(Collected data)
_ _ _ _ _

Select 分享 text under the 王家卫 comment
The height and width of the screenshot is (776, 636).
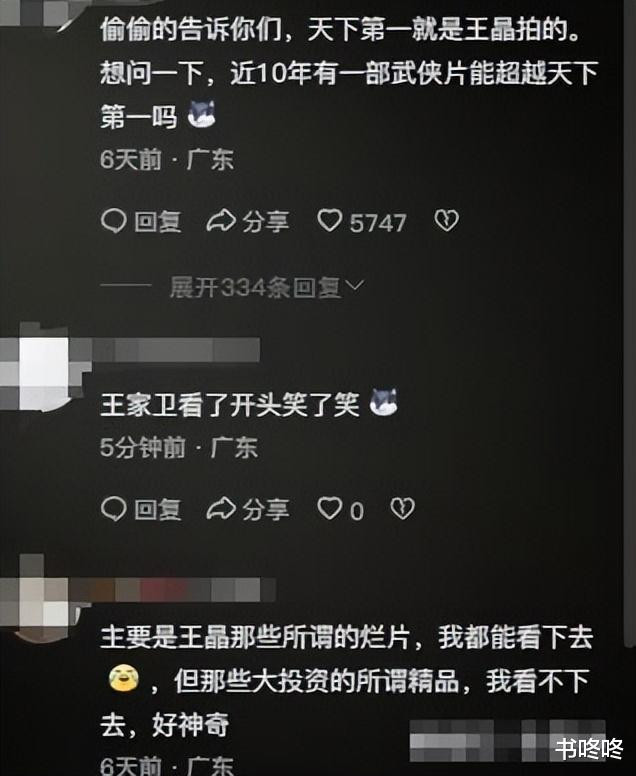pyautogui.click(x=266, y=509)
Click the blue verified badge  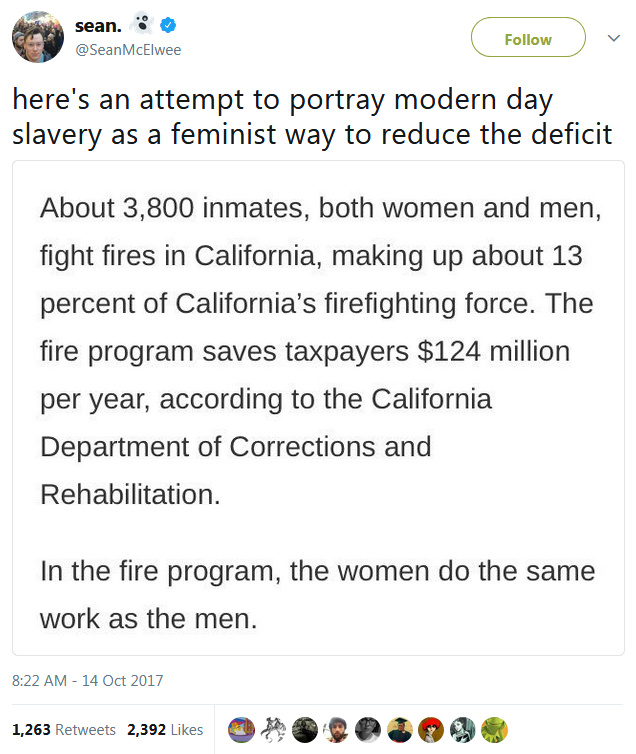coord(168,25)
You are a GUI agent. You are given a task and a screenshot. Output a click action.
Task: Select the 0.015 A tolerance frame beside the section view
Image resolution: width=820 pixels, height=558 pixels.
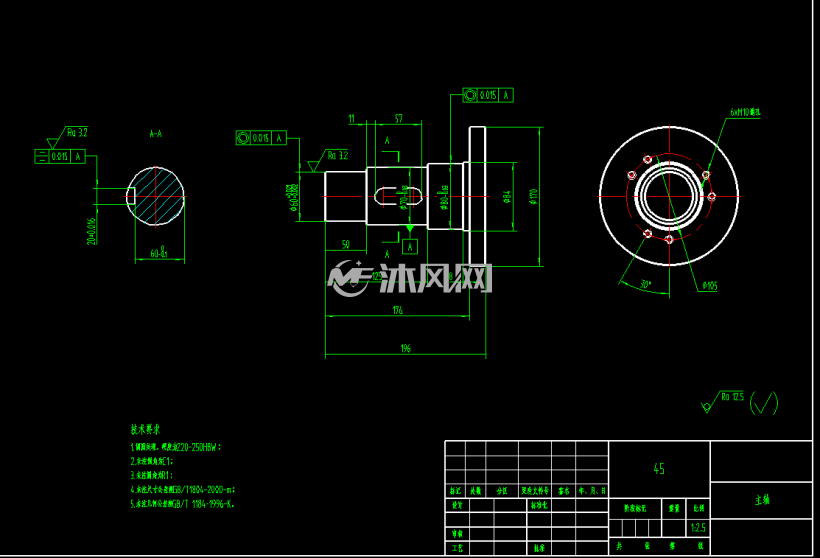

_ _ _ _ _

▶ _Directions for this task_
Which lines of the data contain the string "Select"? Copy each of them.

▶ _Exercise output_
Select 分享 text under the 王家卫 comment
Task: Select the 0.015 A tolerance frame beside the section view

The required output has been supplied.